Von
Heerke Hummel
Ein neues Buch[i] zu dieser Thematik ist gerade auf den Markt gekommen. Nichts Neues? Kennen wir zur Genüge, sehen wir täglich auf der Straße, hören wir im Freundeskreis, erleben wir vielleicht sogar in der Familie? Nein, denn Katrin Sobotha-Heidelk ist eine spannende Synthese von Information, Aufklärung, vielleicht auch Hilfe gelungen.
„Ich wollte ein Buch über Süchtige schreiben, weil
mich Menschen in Grenzsituationen interessieren“, sagte die studierte
Bibliothekswissenschaftlerin (Jg. 1968) in einem Interview.
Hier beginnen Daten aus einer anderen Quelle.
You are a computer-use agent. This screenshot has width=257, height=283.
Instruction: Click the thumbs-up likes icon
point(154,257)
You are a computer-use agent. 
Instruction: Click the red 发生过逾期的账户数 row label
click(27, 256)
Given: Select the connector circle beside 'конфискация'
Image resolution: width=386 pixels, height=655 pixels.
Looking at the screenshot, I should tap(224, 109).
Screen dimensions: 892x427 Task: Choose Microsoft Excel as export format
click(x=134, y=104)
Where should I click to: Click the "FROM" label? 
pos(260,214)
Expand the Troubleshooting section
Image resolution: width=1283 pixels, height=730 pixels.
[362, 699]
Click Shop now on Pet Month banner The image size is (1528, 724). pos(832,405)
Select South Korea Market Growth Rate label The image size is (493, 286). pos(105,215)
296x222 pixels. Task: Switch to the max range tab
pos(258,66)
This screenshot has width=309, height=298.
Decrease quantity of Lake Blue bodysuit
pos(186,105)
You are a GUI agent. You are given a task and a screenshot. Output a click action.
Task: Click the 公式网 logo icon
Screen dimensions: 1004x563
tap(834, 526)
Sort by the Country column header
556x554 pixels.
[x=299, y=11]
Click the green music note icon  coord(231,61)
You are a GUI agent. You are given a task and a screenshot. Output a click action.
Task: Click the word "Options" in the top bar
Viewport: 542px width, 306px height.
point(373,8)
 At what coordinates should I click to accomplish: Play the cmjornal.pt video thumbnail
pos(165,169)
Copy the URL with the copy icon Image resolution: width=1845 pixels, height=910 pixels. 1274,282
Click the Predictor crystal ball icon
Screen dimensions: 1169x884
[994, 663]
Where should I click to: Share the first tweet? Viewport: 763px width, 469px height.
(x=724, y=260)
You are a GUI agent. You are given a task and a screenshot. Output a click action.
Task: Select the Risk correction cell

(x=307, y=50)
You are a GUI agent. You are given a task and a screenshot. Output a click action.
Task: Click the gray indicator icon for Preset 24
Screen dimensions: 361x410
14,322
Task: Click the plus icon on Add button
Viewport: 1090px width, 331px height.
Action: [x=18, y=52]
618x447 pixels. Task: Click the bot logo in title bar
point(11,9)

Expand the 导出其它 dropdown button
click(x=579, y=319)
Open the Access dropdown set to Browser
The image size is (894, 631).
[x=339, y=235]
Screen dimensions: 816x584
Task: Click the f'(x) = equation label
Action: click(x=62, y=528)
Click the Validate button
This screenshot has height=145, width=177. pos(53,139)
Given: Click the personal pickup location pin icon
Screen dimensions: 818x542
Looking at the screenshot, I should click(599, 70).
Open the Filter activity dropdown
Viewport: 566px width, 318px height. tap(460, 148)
Darum führte sie in
Abstimmung und Beratung mit Suchtexperten sowie Selbsthilfegruppen Gespräche
mit ihren Protagonisten. Entstanden sind daraus zwanzig Porträts von Menschen
in Deutschland und der Schweiz, die gegen unterschiedlichste Süchte, vom
Alkoholismus bis zur Sex-Sucht, angekämpft hatten. Es sind kurz gefasste, auf Beginn
und Ursachen sowie Strategien zur Überwindung der Sucht bezogene Lebensgeschichten
der Betroffenen und schildern aus deren Sicht und in ihrer Sprache ohne Voyeurismus, aber auch ohne Rücksicht die
meist erschütternden Erlebnisse. So schafft es die Autorin, dem Leser nicht nur
viele Schrecknisse in allen Einzelheiten mitzuteilen. Nein, sie lässt sie uns
durch die ergreifenden Detailschilderungen der Kranken das von ihnen Durchlebte
wie eigenes Leid nachempfinden und selbst in deren Gefühlswelt eintauchen.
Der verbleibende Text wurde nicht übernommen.